Anyway. That's how I remember it. Haven't had that argument in nearly two decades.
4 Comments:
Oddly enough, I was raised around a bunch of Lutheran ministers. I'd taken biblical studies courses in college and all that. During this time, I'd never even heard of the rapture. So when I'd see bumper stickers about unmanned vehicles during the rapture, I sort of assumed it a sort of new age hippy/pagan thing much like the bumper sticker that reads "Isis! Isis! Ra Ra Ra!" (my personal favorite). I had no idea this was supposedly a Christian thing until I moved up here about five years ago.
So, I guess if there's anything good to say about the ELCA and their ministers, it's that they're largely Amillenialist.
What gets me is how so many people who follow this religion based on this book are so unaware of the book itself and its nature. It's astounding how much interpretation people toss into the book to get what they want out of it. If it doesn't say what you want it to say, get a different translation and proclaim that to be a literal word for word statement from God. Seeing all this leads me to my belief that Christianity in the US really has little or nothing to do with the book itself. It's more of a folk religion. People believe what they want to believe and they manipulate the evidence to fit their beliefs.
I studied millenarian movements at uni and the pre-millenial / post-millenial distinction within American End of Time sects was the most difficult thing to get my head around. I pretty much ditched the distinction in preference for distinguishing between what was called millenialism and millenarianism. The latter was the traditional Old World style of Apocalyptic movements, which were inherently radical in a sociopolitical sense - the mountains shall fall, the valleys shall rise, the meek shall inherit the Earth. On the other hand, Millenialism was bound up in US nationalism and concepts like Manifest Destiny (the extremest form being the Mormon doctrine that white pioneers were the descendents of the original tribe of Israel and Native Americans the Sons of Cain) stemming from the notion that the New World was not corrupted like the Old, and so both personal success in this life was a sign of being blessed by God rather than of one's own worldly corruption, and the End Times would be characterised by a growth in the power of the Elect (unlike the millenarian view that the end would come when the world had fallen as deeply as it could into apostasy and the Chosen of God would be at their most persecuted). The Jehovah's Witnesses were an old style millenarian cult with an agenda of social upheaval, and their emergence was proof perhaps that the promise of permanent expansion and a classless society had evaporated in America. Millenial cults, on the other hand, tend to be politically conservative.

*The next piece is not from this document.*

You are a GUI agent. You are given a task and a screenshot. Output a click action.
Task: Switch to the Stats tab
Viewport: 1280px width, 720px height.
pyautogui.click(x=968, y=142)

That America found a way to combine Apocalyptic religious movements and political conservatism is a situation historians tend to find most puzzling.
You've managed to pretty much capture the difference between pre- and post- there, Rob, though I've never heard the specific nomenclature that you're using. What is most startling for me, in conversations like this, is finding out just how varied and fragmented religious thought is in America. People who are technically members of the same sect will disagree on very simple matters of faith and doctrine.
And what Stephen said about religion becoming a matter of folklore got me thinking about american common law versus european civil law, and how that might apply to our religious understanding. It's certainly valid to say that contemporary christianity has little or nothing to do with the founding principles of the religion, and that people tend to think of christian values as simply middle class, middle american values. It circles back to the argument of how christianity isn't really a conservative religion, and most of the people espousing christian values in the political arena really aren't talking about christ, as much as they're talking about their personal hangups and prejuidices.
Anyway.
Yeah, I'm with Marsh - even given that I'm a Christian; the text is just so rich, so complex, so multi-faceted that it's possible to project pretty much anything onto it, and proof-text pretty much anything from it.
I liked your version of amillenialism that's also a-life-after-deathism, Shadoth: it's kinda how I treat it. If there's a heaven, bonus, but basically live as though this life is all we've got - how do we optimise that for ourselves and for everyone around us (and everyone is our neighbour, as Christ reminded us)?